Is there a way to configure the cache to expire daily or weekly, ideally timed to coincide with our ETL pipeline executions, or do we need to manage cache clearing within the ETL pipeline itself?

chrisknoll commented 6 months ago

You can add these settings to your settings.xml when you build your webAPI. If you use docker, I don't know how you pass these settings down to the container:

    <cache.generation.invalidAfterDays>30</cache.generation.invalidAfterDays>
    <cache.generation.cleanupInterval>3600000</cache.generation.cleanupInterval>

But I think I'd manually delete from the table as part of your ETL process just so you know that you're synced up. There is a lag between the job running and your ETL refresh.
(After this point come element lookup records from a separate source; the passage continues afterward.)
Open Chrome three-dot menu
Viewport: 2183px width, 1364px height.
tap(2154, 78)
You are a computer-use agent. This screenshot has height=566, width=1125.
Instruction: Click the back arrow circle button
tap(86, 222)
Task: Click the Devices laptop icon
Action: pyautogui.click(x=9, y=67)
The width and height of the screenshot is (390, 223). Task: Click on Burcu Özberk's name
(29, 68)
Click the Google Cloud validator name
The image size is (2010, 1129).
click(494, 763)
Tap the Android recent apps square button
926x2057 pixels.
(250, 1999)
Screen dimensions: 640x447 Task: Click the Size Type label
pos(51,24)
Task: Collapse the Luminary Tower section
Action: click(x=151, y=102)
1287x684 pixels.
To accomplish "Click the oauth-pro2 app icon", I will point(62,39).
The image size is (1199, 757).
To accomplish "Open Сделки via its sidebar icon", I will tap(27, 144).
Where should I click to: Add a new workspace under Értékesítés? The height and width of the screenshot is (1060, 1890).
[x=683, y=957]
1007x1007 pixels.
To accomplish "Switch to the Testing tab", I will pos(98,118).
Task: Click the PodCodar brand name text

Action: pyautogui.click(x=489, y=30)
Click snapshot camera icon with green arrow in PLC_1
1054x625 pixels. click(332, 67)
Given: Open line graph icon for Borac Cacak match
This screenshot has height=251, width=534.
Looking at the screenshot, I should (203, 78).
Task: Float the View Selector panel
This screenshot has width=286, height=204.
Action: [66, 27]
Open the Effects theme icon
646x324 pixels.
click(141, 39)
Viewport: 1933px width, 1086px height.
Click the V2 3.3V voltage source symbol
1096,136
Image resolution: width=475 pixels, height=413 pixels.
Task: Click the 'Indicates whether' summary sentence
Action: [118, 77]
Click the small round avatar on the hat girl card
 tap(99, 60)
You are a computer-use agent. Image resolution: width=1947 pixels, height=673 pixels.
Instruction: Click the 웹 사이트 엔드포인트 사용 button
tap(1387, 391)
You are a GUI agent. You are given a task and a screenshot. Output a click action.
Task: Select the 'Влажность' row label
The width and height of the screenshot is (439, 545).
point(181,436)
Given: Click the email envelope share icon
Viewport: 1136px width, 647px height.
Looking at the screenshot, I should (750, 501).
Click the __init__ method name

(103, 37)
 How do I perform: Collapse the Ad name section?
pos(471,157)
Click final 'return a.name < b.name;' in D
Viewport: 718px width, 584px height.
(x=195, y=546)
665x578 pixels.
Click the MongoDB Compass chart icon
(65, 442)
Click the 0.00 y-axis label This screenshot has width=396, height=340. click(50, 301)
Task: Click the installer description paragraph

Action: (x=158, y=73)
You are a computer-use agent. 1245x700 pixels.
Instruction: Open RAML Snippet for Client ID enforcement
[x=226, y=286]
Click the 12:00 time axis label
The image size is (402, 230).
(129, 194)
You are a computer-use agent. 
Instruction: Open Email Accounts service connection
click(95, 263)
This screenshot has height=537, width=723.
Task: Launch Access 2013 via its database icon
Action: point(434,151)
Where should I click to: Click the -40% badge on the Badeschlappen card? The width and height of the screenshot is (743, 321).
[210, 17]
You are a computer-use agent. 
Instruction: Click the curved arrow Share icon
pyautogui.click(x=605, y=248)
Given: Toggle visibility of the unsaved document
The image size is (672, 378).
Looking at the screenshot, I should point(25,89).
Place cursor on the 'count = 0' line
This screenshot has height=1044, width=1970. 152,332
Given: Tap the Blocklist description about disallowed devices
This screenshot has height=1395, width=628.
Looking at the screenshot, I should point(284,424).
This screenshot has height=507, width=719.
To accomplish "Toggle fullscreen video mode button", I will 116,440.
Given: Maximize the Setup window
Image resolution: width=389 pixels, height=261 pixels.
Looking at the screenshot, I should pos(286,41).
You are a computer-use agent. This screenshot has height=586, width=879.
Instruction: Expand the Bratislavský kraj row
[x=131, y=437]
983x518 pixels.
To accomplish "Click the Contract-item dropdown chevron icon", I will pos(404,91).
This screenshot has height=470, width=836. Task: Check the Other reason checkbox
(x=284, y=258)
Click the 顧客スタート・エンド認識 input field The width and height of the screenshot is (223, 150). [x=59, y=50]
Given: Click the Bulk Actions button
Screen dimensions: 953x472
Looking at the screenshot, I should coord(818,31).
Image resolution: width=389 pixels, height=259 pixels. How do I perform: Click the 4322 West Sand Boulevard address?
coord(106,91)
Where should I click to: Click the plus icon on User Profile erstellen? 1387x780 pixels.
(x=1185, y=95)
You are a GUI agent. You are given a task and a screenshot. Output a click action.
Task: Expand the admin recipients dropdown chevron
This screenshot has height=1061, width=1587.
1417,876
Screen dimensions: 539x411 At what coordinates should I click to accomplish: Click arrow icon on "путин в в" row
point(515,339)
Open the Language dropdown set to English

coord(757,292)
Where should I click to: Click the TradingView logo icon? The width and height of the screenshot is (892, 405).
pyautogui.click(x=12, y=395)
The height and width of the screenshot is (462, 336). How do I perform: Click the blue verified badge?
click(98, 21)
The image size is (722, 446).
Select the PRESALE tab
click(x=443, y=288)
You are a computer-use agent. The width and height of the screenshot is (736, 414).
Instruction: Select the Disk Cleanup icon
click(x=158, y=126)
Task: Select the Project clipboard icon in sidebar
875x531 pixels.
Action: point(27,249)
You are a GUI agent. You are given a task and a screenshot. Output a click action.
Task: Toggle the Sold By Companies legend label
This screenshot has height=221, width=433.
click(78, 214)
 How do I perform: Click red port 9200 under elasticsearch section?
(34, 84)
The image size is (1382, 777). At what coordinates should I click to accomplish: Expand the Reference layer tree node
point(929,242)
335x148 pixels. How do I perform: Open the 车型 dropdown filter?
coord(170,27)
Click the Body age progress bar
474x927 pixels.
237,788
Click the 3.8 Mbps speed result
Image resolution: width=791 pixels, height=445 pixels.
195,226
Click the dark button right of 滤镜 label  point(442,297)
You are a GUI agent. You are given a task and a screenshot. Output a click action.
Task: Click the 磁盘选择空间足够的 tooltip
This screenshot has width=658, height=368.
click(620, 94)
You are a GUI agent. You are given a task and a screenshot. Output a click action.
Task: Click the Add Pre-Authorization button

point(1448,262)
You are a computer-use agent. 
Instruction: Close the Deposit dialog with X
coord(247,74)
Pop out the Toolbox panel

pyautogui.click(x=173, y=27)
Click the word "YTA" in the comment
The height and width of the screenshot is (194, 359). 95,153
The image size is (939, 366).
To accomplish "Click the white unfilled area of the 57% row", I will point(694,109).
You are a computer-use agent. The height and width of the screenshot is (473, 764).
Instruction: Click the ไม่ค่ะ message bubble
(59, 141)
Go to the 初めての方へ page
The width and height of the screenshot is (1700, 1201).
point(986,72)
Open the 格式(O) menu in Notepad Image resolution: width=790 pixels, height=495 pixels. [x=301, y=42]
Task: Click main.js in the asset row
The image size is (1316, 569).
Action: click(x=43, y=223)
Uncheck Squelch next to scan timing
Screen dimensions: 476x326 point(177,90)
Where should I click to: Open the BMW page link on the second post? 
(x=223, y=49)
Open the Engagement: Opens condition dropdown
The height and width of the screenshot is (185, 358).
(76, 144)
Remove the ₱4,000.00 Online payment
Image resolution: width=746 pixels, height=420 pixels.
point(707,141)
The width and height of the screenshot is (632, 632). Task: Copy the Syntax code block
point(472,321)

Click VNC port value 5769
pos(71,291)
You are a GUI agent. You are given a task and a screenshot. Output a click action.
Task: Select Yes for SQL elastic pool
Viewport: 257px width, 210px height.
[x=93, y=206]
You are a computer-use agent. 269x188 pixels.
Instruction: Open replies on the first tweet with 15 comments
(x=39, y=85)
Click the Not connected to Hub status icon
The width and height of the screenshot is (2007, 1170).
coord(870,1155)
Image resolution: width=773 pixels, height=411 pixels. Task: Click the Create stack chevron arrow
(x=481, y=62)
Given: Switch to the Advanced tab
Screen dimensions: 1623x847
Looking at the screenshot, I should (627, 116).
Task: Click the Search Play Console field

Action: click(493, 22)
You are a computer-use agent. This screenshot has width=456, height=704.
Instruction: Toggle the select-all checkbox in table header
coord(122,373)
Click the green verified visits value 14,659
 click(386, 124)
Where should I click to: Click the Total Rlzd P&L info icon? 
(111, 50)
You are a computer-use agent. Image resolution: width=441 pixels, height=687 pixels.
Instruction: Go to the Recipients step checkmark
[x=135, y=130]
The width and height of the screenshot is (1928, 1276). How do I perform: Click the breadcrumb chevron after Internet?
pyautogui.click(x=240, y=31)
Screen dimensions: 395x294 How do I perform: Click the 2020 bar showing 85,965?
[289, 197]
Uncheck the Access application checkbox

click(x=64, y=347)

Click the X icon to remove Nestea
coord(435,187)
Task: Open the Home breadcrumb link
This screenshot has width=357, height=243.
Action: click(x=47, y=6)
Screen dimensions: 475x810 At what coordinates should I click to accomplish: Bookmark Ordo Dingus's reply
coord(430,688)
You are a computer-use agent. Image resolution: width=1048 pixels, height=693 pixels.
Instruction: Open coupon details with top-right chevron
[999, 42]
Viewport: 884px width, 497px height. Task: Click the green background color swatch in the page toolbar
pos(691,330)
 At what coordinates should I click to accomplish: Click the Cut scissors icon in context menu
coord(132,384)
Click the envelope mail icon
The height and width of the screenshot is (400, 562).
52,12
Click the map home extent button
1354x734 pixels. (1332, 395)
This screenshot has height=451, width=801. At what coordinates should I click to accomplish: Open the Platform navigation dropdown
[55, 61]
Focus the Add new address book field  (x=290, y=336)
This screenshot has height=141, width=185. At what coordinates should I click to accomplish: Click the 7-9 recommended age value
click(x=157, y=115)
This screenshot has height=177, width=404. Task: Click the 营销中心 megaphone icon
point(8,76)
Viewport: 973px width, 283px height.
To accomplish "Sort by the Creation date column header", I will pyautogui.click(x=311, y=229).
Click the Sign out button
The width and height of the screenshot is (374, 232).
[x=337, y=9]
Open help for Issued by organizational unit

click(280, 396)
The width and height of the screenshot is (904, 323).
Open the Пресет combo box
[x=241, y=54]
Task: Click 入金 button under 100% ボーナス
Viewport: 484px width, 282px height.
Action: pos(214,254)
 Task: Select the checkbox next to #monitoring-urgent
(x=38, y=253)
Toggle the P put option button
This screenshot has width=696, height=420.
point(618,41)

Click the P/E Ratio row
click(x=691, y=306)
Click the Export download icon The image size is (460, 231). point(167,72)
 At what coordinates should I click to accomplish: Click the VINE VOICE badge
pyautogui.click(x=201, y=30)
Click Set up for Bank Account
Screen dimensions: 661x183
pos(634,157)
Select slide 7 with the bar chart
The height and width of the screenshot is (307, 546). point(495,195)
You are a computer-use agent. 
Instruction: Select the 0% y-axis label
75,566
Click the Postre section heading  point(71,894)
Better yet, I'd avoid 're-using' sources: WebAPI assumes that source data doesn't change over time. Instead I'd create a new source (make your source keys represent some version like _v1..._v2...._v3) such that when you do a new ETL, you create a new source, give it the same settings as the old one, but with a new source key. you'll see in the app that there's 2 sources when you add the new one, when you are happy that the ETL looks refreshed, remove the prior version source.

I'm not sure how often you refresh and if this would be a burdeon but if you are going to stick with using 1 source and refresh the data under the source, you will need to clear the achilles_cache and cdm_cache tables as well.